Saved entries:
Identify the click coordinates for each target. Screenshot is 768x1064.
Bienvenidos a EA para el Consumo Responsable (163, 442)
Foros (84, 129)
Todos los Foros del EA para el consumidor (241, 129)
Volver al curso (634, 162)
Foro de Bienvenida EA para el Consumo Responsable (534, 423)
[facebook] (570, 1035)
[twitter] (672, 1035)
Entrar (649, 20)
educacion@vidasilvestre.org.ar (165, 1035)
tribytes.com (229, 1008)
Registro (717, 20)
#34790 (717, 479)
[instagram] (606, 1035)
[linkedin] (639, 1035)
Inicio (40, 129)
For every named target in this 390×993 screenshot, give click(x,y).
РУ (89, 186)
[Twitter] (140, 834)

REQUIRED WORK »
Find all lines in the records that hold the word "Foros". Copy them.

RESULT OF THIS TASK »
Foros (84, 129)
Todos los Foros del EA para el consumidor (241, 129)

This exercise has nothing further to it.